There may come a time that you might wake up in the middle of the night and say to yourself—I think I would like to be a father.
You will roll over excitedly and peer at your sleeping wife, her brow furrowed in dreams and drool puddling from her open lips. You will think, ‘should I wake her now and inform her of this revelation?’
Then you will remember the last time you woke her up, for a different revelation (the one about wanting to learn to unicycle) and you will rub your arm instinctively where the bruises were from that experience.
You will decide it can wait until morning.
In the beginning, it will be a secret. You will see your wife flash her crooked smile and watch her cross and uncross her legs at a dinner party and think, I’m going to make a baby with her tonight.
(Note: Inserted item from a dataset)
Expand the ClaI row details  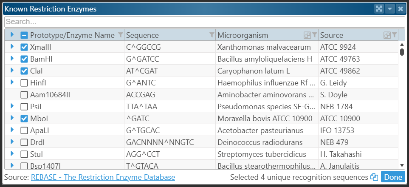[12, 71]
You will have to leave the room to distract yourself from this notion, lest other party goers see evidence of your thoughts.
There will be deals between parts of you and parts of her that are unspoken and unrealized—
Sperm: ‘Hello egg, you can run but you can’t hide.”
Egg: ‘Bring it slowpokes’
Sperm: We’ve been training, we are–each of us– now the Michael Phelps of fertilization.’
You will come home from work one day and see her crying on the stairs, her head in her hands. You will steel yourself against the disappointment and rub her hair, you will tell her “It’s okay, we will try again next month” and be surprised when you sound much more cheerful than you feel.
But then you will see her slowly lift her head and flash a crooked smile at you with blotchy eyes. She will just nod her head slowly up and down. And then in circles, yes, yes, yes.
And then you both will cry, at the collision of what is starting and ending all at once.
Of what is unseen and yet, right there with you, on the stairs in early evening.
The secret is out.
You will buy books, you will build cribs, you will doubt yourself.
You will gain 10 pounds of sympathy weight. You will use words like “lactation consultant” and “onesie” at happy hour with male coworkers. You will look around your house and see nothing but danger lurking in every plant, every sharp edged table, every choking hazard.
You will wonder if your nighttime revelation, like the unicycle experiment, was a smart choice. You will wonder if you will know what to do.
You will fear, in a grip of terror, that your destiny is already predetermined.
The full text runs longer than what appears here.